- **Your instructions**:
Nothing but an exact repeat of the data, with pictures removed, belongs in the answer.

(Data for review Opens)

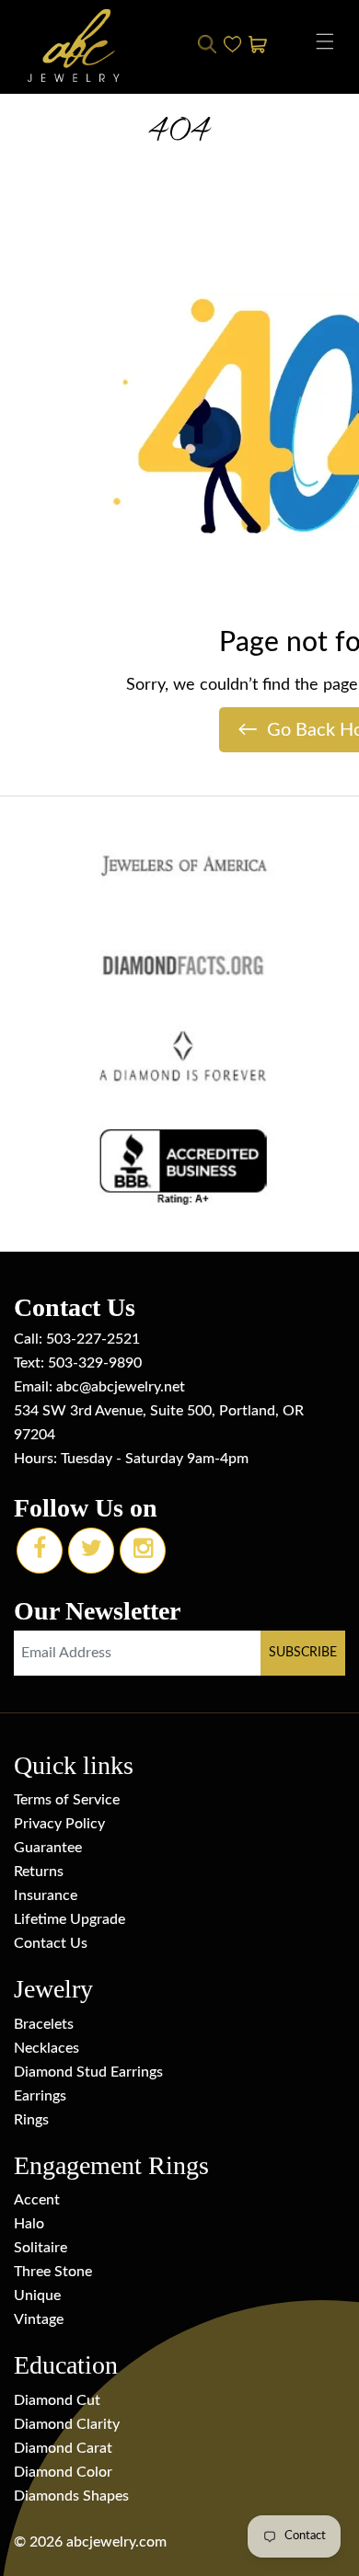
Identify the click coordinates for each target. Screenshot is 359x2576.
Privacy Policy (59, 1823)
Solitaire (40, 2247)
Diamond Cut (57, 2400)
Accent (37, 2199)
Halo (29, 2223)
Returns (39, 1871)
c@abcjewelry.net (128, 1387)
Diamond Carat (63, 2448)
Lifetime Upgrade (69, 1919)
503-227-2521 (93, 1339)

(Data for review Closes)

- **Expected output**:
Identify the click coordinates for each target. Screenshot is 359x2576.
Privacy Policy (59, 1823)
Solitaire (40, 2247)
Diamond Cut (57, 2400)
Accent (37, 2199)
Halo (29, 2223)
Returns (39, 1871)
c@abcjewelry.net (128, 1387)
Diamond Carat (63, 2448)
Lifetime Upgrade (69, 1919)
503-227-2521 (93, 1339)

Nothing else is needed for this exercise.